--- START OF Quoted text ---

68. The notes were then quoted in these terms: “Application refused. Reason: Lincolnshire Police have had 18 months to investigate and bring proceedings and have not done so. Not satisfied there are reasonable grounds to suspect this is recoverable property obtained through unlawful conduct, not a view continued detention justified, nor is there a reasonable suspicion that it is intended for unlawful use. Detained cash to be released in whole, s297(2) of Proceeds of Crime Act, having heard oral application from Abbas Lakha, King’s Counsel, under s297(3) of POCA.”

69. The Acknowledgement of Service reflects the note prepared in rather more detail by the legal adviser. It referred to Mr Lakha’s skeleton argument and then said: “Sworn testimony was heard from Miss Woods The Court heard there had been no further action relating to the associated criminal investigation. The application was resisted by Mr Lakha, on behalf of Mrs Sharma. The application was refused, as the Court were not satisfied there were reasonable grounds to suspect the cash was recoverable property obtained through unlawful conduct. The reasons given by the Court were that Lincolnshire Police have had 18 months to investigate and bring proceedings and have not done so, "We are not satisfied there are reasonable grounds to suspect this is recoverable property obtained through unlawful conduct. We are not of the view that continued detention is justified, nor is there a reasonable suspicion that it is intended for unlawful use".”

70. That was a reference to the application under s295 but the Acknowledgement of Service went on to say: “An oral application was made by Mr Lakha, on behalf of Mrs Sharma, for release of the cash under 297(3). The Magistrates agreed to waive the requirement for the application to be in writing, as they can regulate their own proceedings, because they were represented as to the police in attendance and they had an opportunity to be heard. The Court was satisfied that the conditions under s295 for the detention of cash were no longer met in relation to the cash to be released, ordered the release of the cash forthwith and for it to be returned under s297. Mr Meakin then sought to make an oral application for forfeiture under 298, before the same Magistrates, stating the Form G was lodged at 13:47, but this was not before the Court. This application was refused as the cash was deemed no longer to be detained by the police having been released. It was noted that the same test would have applied to a forfeiture application as the test the Magistrates had already ruled on.”

--- END OF Quoted text ---
--- START OF Raw data ---

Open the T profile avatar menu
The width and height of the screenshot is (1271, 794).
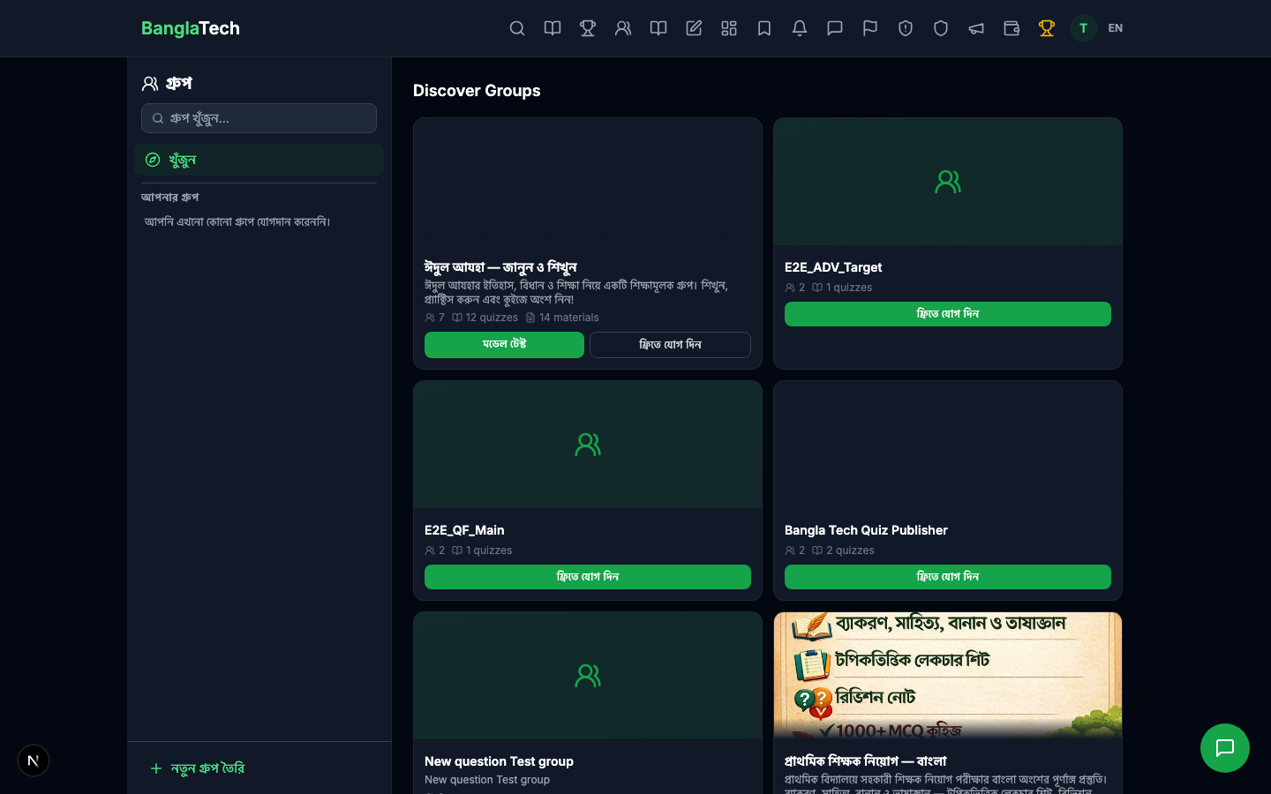tap(1083, 28)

--- END OF Raw data ---

#### [What you will do]
1/ In the detained-cash passage, at what time did Mr Meakin say the Form G was lodged?
2/ Extend the detained-cash passage, starting after its last sentence.
The listing isn't needed here.

#### [Answers to the exercise]
1/ 13:47

2/
71. Mr Lakha gave evidence as to what his understanding had been when he was making his oral submissions and drafting his skeleton argument. He said that he had the decision in Burnley in mind and, in particular, the scope for a s298 application to be made within the 48-hour period. He said that because of that he had been seeking two things: the defeat of the extension application and an order for the immediate release of the funds

72. Mr Meakin said his understanding of matters was that the sole issue was that of the continuation or otherwise of the detention under s295. He said that until he heard the Magistrates’ decision he did not believe the Magistrates were being asked to make an order under s297. He interpreted Mr Lakha’s references in his oral submissions to “now”, and in his skeleton to the “immediate release” of the funds as being references to what the position would be if the 48-hour detention period expired without being extended. He made the point that this would happen in just over an hour after the conclusion of the hearing.

73. Finding as to the Hearing on 8 th October 2024.

74. It is against that background that I set out my conclusion as to what was being done by the parties and, in particular, by the Magistrates at the hearing on 8 th October.

75. First, what was the basis for the s295 decision? The Magistrates concluded that reasonable grounds for suspecting that the cash was recoverable property had not been made out. That was a clear, distinct ground for their decision and was logically prior to the alternative ground that they were not satisfied that the continued detention was justified under s295(a) or (b). I am satisfied that Miss Woods’ note is accurate in recording the Magistrates as providing a primary reason, namely the lack of reasonable grounds for suspicion, and then an alternative reason, namely that even if there were reasonable grounds the continuation was not justified in light of the period of time in the particular circumstances of the case.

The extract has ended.